GOAL OF THE EXERCISE: Scale the listing below by writing out every one of its lines, including those without coordinates. Multiply each click coordinate by 1.85 and round to a whole number, rounding halves up, and leave the pictures out of your answer.

* * * * *

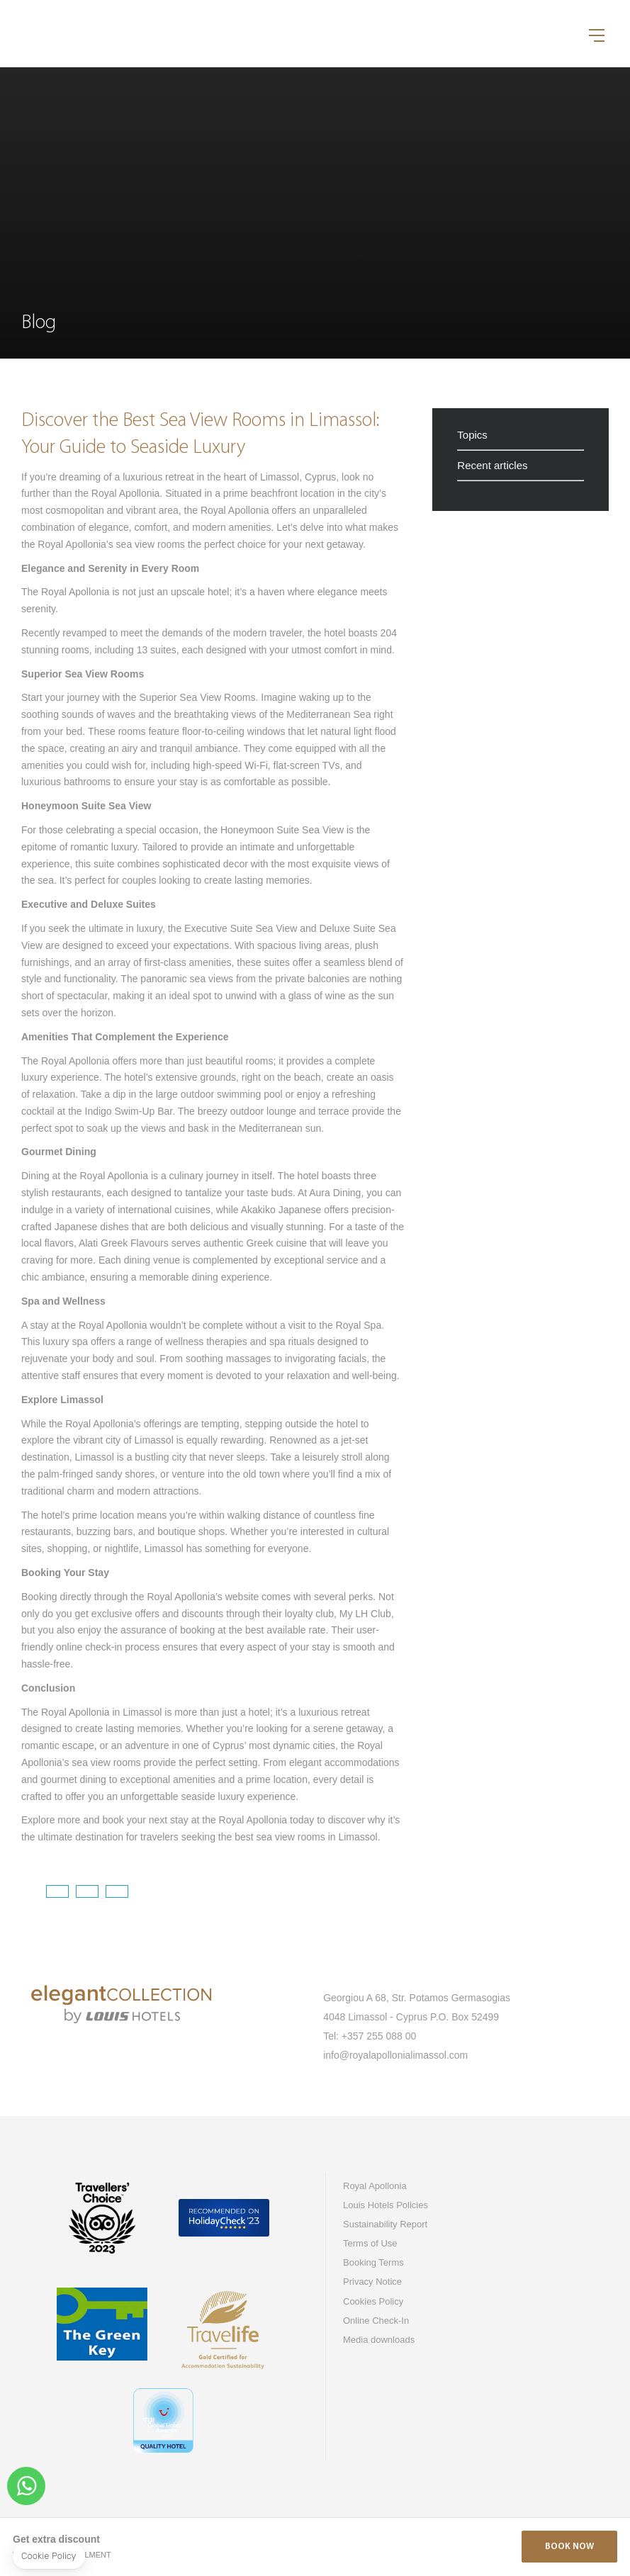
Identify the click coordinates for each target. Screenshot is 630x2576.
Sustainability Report (385, 2224)
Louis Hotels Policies (385, 2205)
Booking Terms (373, 2262)
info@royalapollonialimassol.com (395, 2055)
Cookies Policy (373, 2301)
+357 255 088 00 (379, 2036)
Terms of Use (370, 2243)
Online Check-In (376, 2320)
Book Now (569, 2546)
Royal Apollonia (375, 2186)
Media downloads (379, 2339)
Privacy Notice (372, 2281)
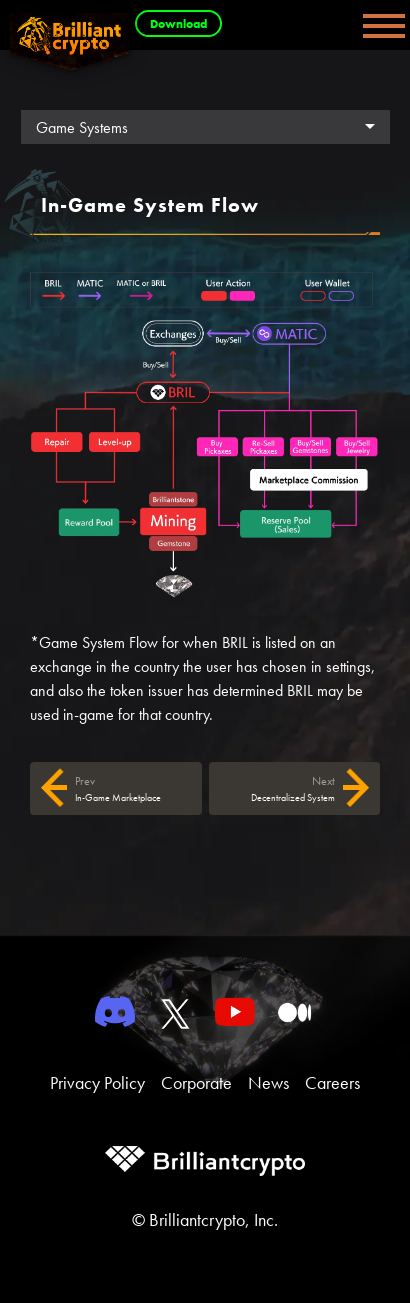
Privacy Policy (97, 1082)
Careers (332, 1082)
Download (178, 24)
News (268, 1082)
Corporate (196, 1082)
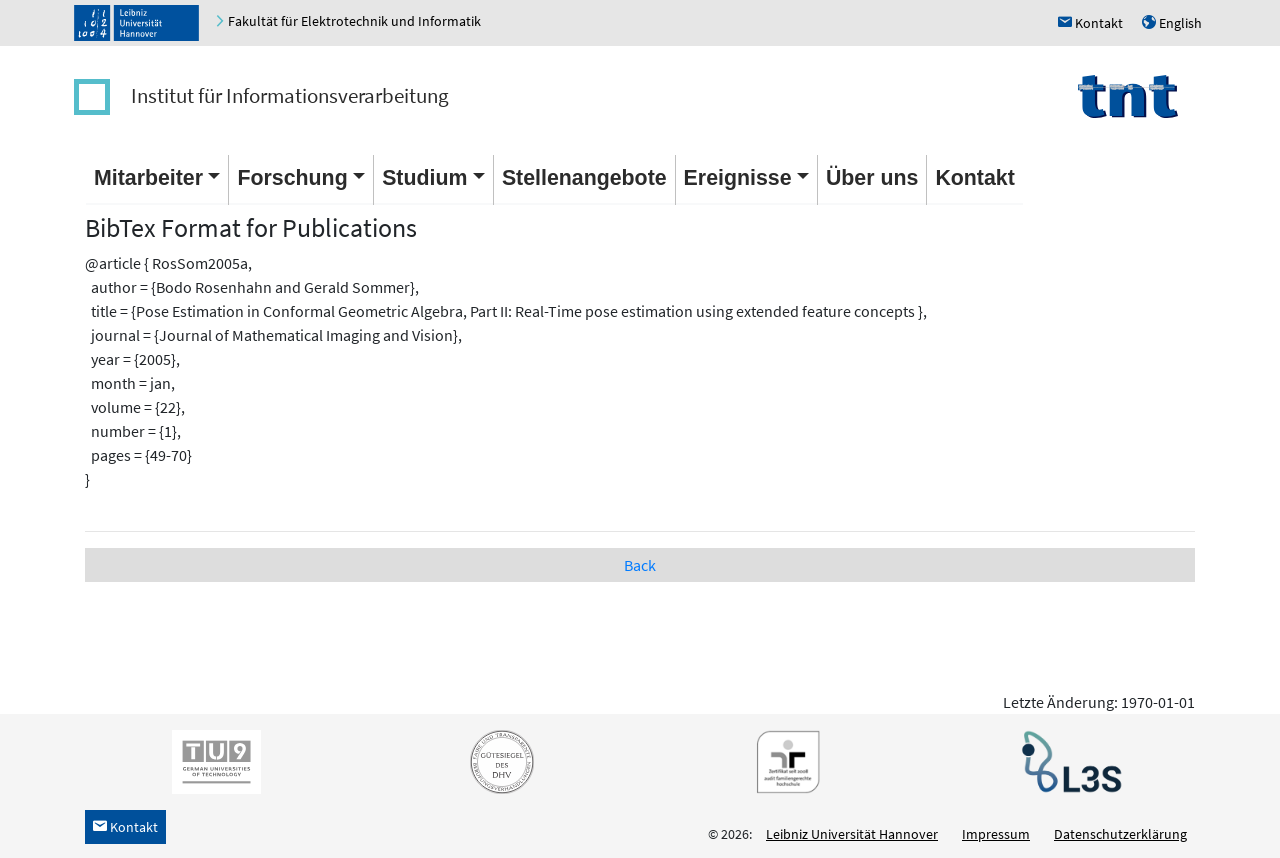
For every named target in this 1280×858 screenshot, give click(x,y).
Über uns (872, 178)
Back (640, 565)
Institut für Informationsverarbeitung (290, 95)
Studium (424, 178)
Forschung (292, 178)
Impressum (996, 834)
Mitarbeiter (148, 178)
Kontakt (974, 178)
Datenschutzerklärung (1120, 834)
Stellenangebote (584, 178)
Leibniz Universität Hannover (852, 834)
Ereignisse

* * * * *

COMPLETED EXERCISE:
Identify the click coordinates for each target. Screenshot is 630x2576.
Sustainability Report (712, 4114)
Louis Hotels Policies (712, 4079)
Booking Terms (690, 4185)
info@royalapollonialimassol.com (731, 3802)
Cookies Policy (690, 4257)
+357 255 088 00 (701, 3767)
Terms of Use (685, 4150)
Online Check-In (696, 4292)
Book Now (1053, 4710)
Royal Apollonia (694, 4044)
Media downloads (701, 4327)
Privacy Notice (688, 4220)
Privacy Policy (179, 2002)
Careers (614, 2002)
Download (329, 44)
News (496, 2002)
Corporate (363, 2002)
For every named target in this 1280×858 screenshot, give click(x,y).
Über uns (1613, 329)
Back (1184, 1045)
Institut für Informationsverarbeitung (537, 176)
Studium (784, 329)
Forschung (540, 329)
Impressum (1843, 1543)
Mitarbeiter (274, 329)
Kontakt (1802, 329)
Datenschutzerklärung (2072, 1543)
Stellenangebote (1080, 329)
Leibniz Universität Hannover (1576, 1543)
Ereignisse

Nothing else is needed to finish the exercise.